═══ TASK INPUT ═══
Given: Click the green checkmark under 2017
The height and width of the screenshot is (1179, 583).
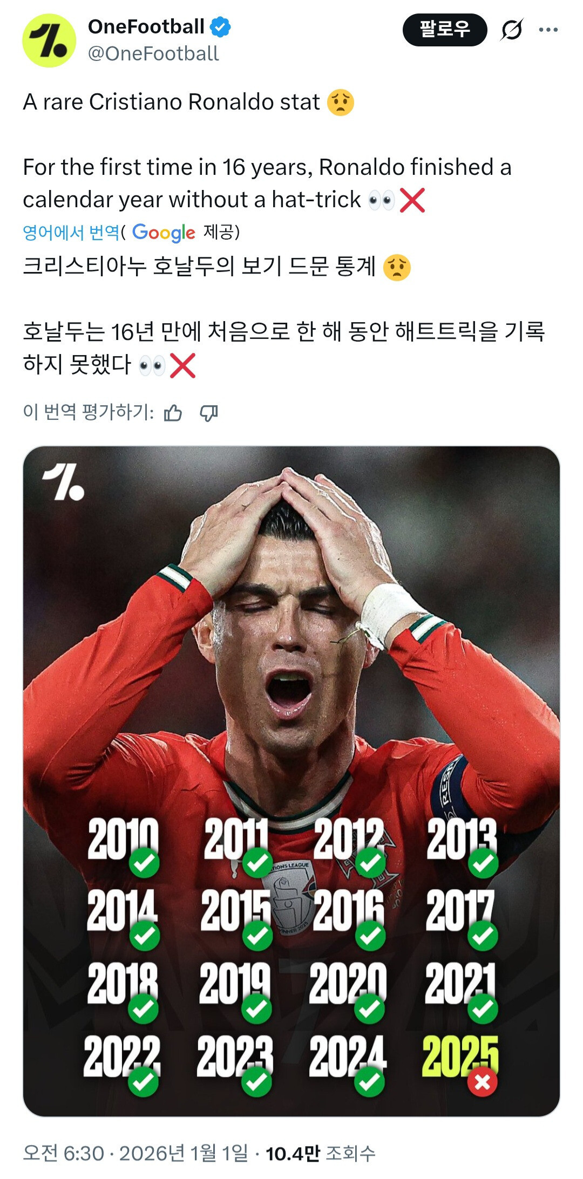Looking at the screenshot, I should [x=483, y=936].
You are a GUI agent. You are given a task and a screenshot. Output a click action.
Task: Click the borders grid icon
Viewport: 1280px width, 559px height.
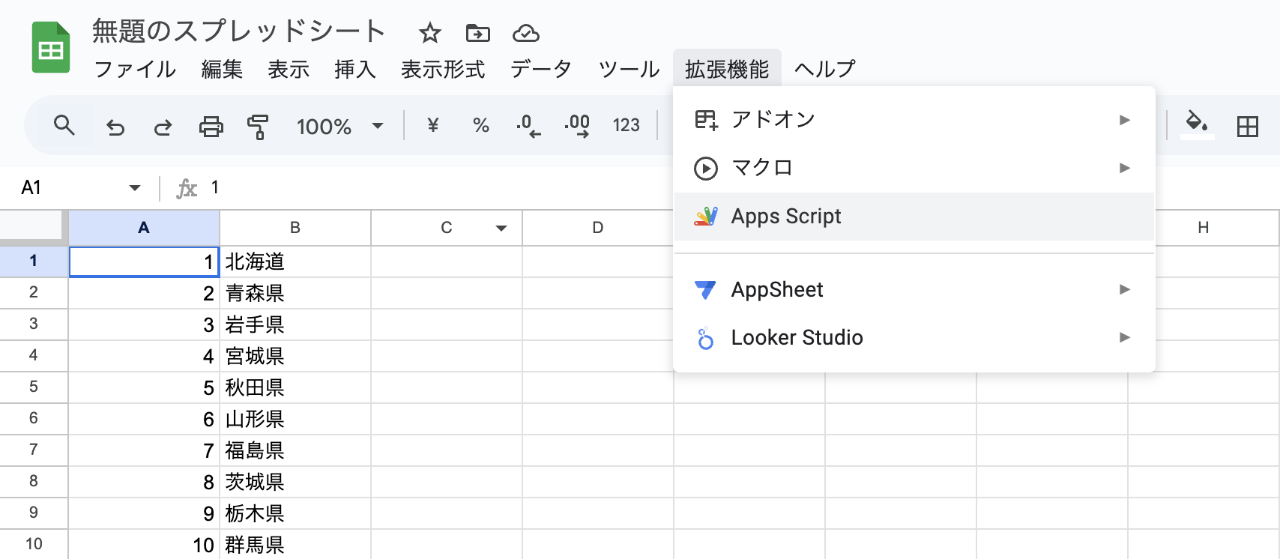click(x=1247, y=126)
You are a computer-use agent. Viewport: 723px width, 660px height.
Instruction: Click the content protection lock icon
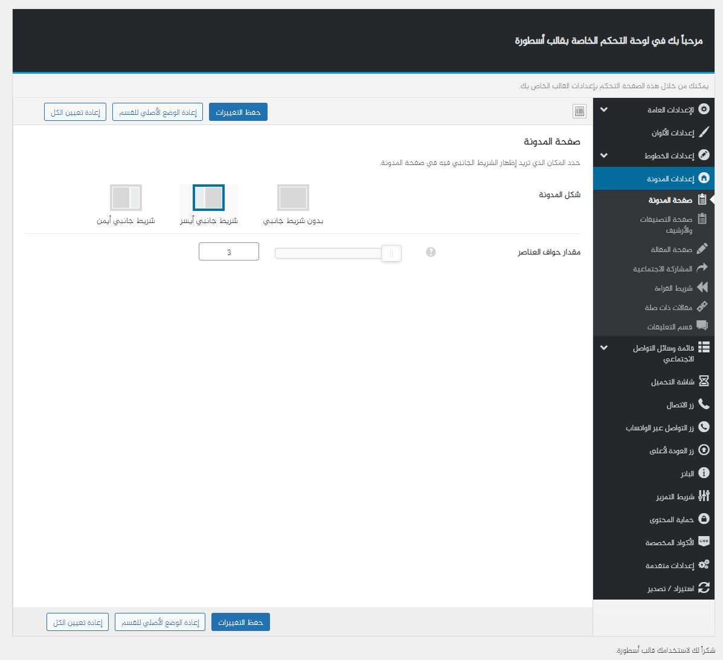pos(704,519)
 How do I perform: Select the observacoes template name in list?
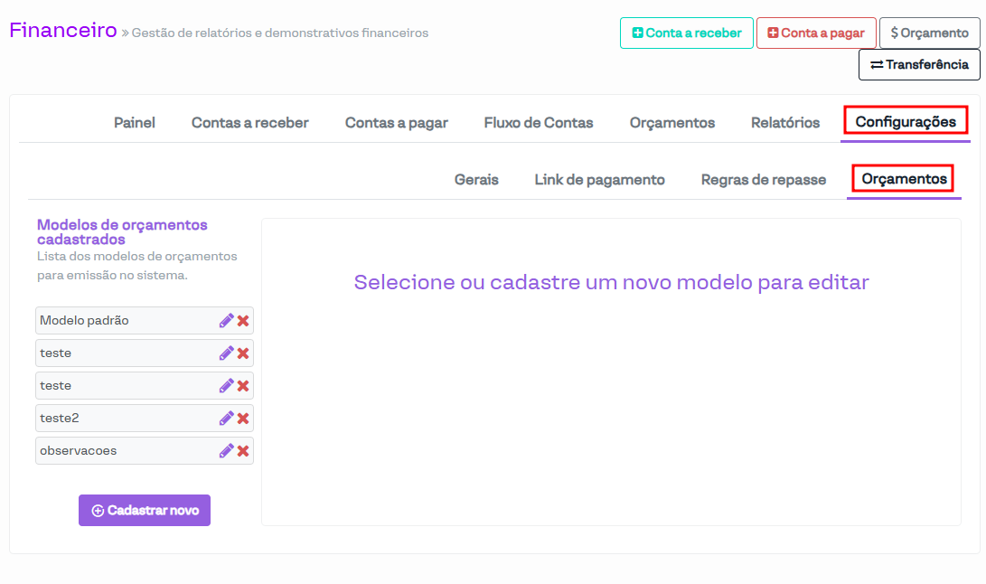(x=79, y=451)
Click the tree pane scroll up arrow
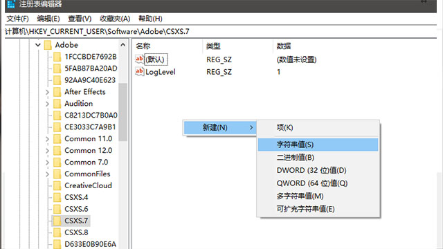This screenshot has height=249, width=443. tap(123, 45)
═══
INSTRUCTIONS FOR THE TASK — Please copy out every line of the rows above word for word, leaving out the pictures.

SOLUTION —
Given: Click the green checkmark under 2017
The height and width of the screenshot is (1179, 583).
Looking at the screenshot, I should [x=483, y=936].
You are a GUI agent. You are given a task and a screenshot. Output a click action.
Task: Click the borders grid icon
Viewport: 1280px width, 559px height.
click(x=1247, y=126)
You are a computer-use agent. Viewport: 723px width, 660px height.
Instruction: Click the content protection lock icon
pos(704,519)
 How do I perform: Select the observacoes template name in list?
(x=79, y=451)
Click the tree pane scroll up arrow
This screenshot has height=249, width=443. tap(123, 45)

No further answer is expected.